On lui fit la suggestion du ministre de l'Ecologie. Le Président refusa : il cherchait un artiste, pas un clown, qui comptait préserver la nature en lui administrant, à hautes doses OGM et produits toxiques. Même les abeilles en mouraient de chagrin.
C'est alors que Nicolas Sarkozy, toujours bien informé par la première dame de France, fort introduite dans le milieu du Show-Bizz, qu'un certain Baratintin de Matuvu, un prestidigitateur de grand talent, terminait une glorieuse et longue tournée européenne. Ce dernier avait conquis l'ensemble du public des capitales de notre continent par ses tours de magie incomparables, et se trouvait libre de tout engagement, à partir du 1er janvier.
Le Président convia l'oiseau rare à l'Elysée. Il le trouva à son goût et échangea, avec lui, quelques bons procédés, dont chacun reconnut la qualité de l'autre dans l'art de la dissimulation.

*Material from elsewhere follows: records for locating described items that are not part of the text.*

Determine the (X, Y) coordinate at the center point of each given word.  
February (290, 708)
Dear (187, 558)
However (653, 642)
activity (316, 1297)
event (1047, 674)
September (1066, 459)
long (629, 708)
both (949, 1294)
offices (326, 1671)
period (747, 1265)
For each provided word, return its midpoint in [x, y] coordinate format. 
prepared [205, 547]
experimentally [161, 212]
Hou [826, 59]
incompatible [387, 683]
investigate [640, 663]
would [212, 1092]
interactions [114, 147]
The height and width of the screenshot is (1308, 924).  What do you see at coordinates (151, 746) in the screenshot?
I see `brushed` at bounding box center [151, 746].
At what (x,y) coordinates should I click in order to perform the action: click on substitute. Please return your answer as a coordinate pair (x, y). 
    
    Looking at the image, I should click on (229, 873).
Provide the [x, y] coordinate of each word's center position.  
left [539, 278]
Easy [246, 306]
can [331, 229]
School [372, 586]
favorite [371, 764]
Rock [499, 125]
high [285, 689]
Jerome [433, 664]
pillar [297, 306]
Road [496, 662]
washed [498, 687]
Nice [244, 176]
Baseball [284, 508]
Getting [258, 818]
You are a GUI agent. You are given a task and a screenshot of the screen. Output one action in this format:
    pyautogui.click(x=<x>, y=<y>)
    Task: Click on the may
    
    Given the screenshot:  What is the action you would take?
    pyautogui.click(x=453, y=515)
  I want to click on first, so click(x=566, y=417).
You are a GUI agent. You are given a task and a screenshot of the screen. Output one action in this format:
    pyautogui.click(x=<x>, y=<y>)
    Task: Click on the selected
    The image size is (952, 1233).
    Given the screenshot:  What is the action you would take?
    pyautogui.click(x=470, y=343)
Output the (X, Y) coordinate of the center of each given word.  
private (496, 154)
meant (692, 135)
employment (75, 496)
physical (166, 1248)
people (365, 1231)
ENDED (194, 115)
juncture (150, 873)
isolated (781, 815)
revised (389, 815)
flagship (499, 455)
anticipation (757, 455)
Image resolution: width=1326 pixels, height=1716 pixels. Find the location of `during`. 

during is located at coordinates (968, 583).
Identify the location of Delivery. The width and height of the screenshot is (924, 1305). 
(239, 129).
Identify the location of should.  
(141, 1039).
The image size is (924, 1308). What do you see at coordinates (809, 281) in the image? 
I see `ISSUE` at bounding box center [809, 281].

Le lendemain, sans plus attendre, Nicolas Sarkozy promut Matuvu au poste de secrétaire d'Etat à la Prestidigitation renouvelable et à la Magie durable, nomination que la cour jugea "équitable".
Restait à régler un point litigieux : de quel ministre de tutelle, ce nouveau secrétaire d'Etat dépendrait-il ? "C'est un artiste ! Donc, il doit appartenir à mes services !", s'écria Christine Albanel, la ministre de la Culture. "Point du tout", rétorqua Valérie Pécresse, "ce magicien fait de la science-fiction au plus haut niveau, donc c'est de mon ministère, celui des Universités, que Matuvu doit dépendre".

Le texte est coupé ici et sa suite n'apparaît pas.